For an isolated system in equilibrium, all accessible microstates are equally likely. 
What do we mean when we say 'microstate'? I am familiar with a 'state' of a dynamical system. But do microstates mean the different measurable quantities of each particle in a population? 
 A: A microstate is just a particular microscopic configuration of the system, where the state of each particle is fixed. 
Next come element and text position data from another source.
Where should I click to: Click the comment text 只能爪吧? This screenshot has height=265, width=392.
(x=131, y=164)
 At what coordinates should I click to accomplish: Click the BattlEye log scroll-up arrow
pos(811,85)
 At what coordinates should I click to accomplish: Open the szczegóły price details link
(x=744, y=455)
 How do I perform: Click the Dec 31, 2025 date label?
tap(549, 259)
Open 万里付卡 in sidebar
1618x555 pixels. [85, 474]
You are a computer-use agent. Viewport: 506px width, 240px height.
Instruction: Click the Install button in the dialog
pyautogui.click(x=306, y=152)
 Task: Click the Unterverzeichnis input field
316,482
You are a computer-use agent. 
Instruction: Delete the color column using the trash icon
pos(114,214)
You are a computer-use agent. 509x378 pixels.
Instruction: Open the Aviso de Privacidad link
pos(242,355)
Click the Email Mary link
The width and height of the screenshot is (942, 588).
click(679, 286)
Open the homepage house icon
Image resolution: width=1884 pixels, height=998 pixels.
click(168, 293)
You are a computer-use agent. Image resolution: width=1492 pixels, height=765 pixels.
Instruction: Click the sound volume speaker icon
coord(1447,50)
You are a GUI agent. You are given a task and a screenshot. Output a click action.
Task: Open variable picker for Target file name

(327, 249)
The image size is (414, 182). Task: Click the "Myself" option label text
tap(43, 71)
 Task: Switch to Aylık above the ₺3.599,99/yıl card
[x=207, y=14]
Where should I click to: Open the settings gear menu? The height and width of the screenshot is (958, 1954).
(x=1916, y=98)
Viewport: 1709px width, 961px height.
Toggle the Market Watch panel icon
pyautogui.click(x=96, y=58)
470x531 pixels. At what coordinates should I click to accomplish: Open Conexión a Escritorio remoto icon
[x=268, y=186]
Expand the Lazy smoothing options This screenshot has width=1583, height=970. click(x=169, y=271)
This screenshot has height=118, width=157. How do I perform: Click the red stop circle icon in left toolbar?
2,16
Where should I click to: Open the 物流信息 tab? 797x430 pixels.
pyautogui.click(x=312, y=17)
For example, take a three-level system with four particles. Treating the particles as indistinguishable, one particular microstate corresponds to two particles in the lowest state, which has energy $-\epsilon$, one particle in the second state with energy $0$, and one in the highest with energy $\epsilon$. The total energy of this microstate is then
$$E=2(-\epsilon) + 1(0) + 1(\epsilon) = -\epsilon$$
Now there are other ways you can get this energy. You can have three particles in the second state and one in the lowest state, for example. This is a different microstate. The equal probability of microstates says that those two microstates, corresponding to $E=-\epsilon$, are equally probable. Neither is "preferred." 
Note that this idea of equal probability only applies to microstates with the same energy (and volume and number of particles). Microstates with different energies are not generally equally probable. 
Further, if the system can exchange energy with a reservoir, the relative probabilities of two different energies is proportional to the number of microstates with that energy. This leads to the canonical ensemble, which uses the Boltzmann distribution along with this degeneracy of microstates to indicate the relative probabilities of different energy states.